→ **TASK**: Work out how many lines of the data below hold the string "pixels". Answer with that number alone.

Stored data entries
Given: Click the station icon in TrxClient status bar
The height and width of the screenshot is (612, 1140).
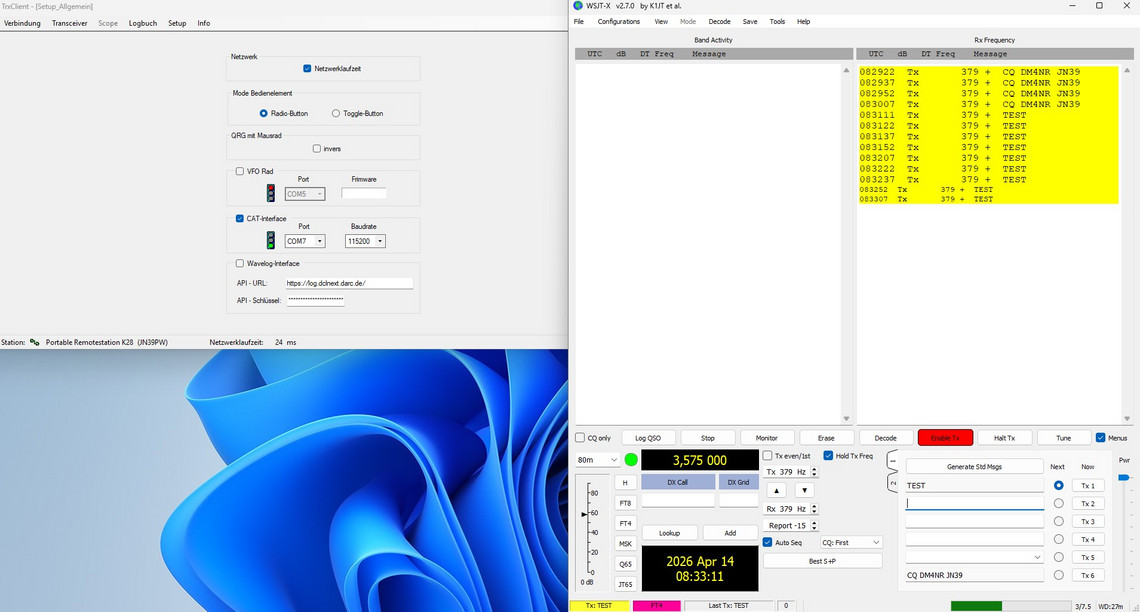Looking at the screenshot, I should 35,342.
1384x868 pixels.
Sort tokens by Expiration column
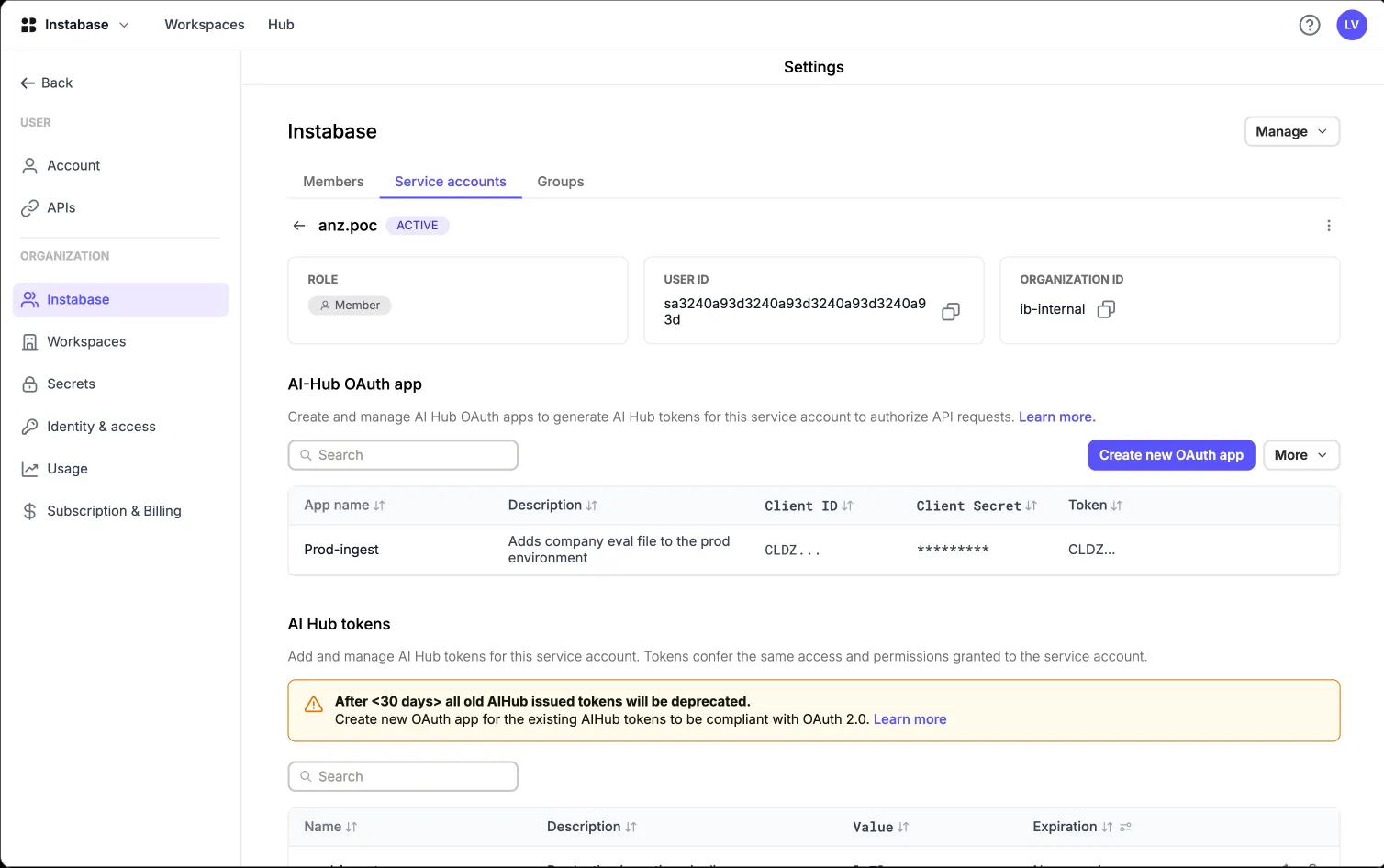1107,827

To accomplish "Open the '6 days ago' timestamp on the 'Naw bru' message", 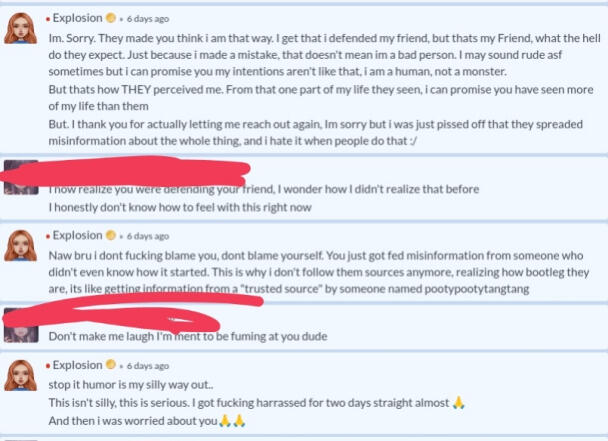I will 148,237.
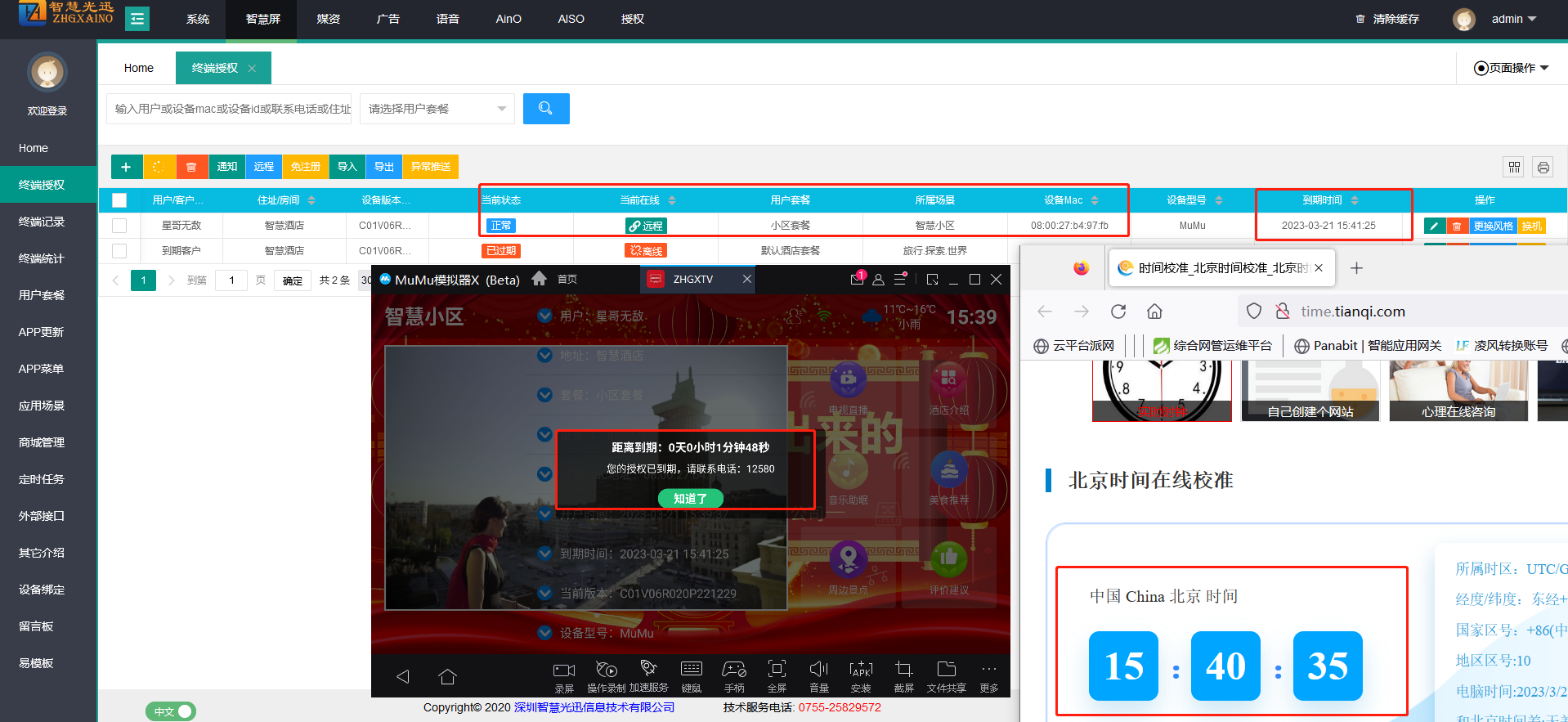Select 用户套餐 in the left sidebar

click(42, 295)
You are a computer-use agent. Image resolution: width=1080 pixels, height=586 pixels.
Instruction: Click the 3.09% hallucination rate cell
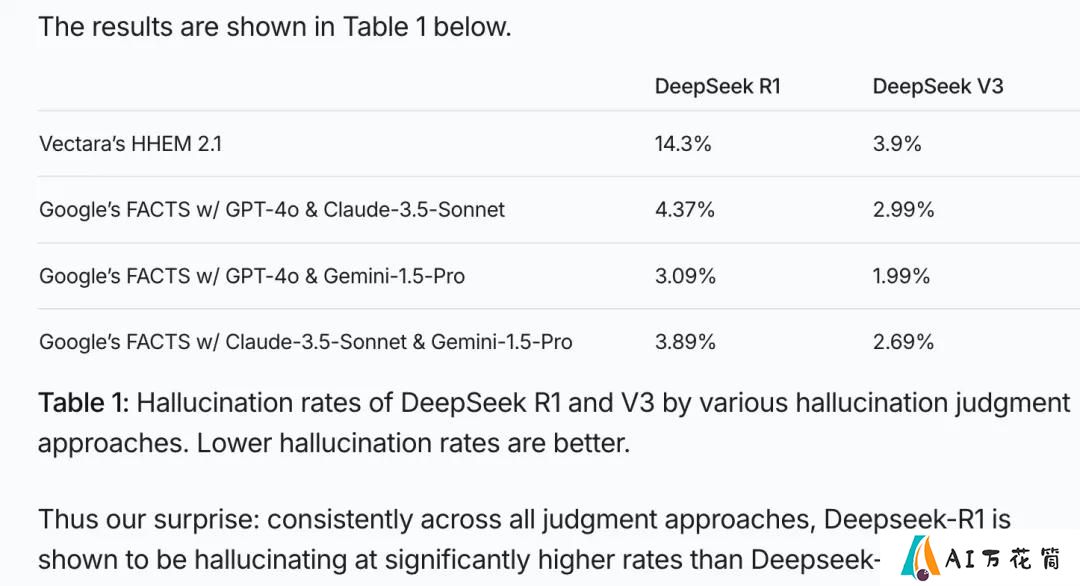[685, 276]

→ **RESULT FOR THIS EXERCISE**: 2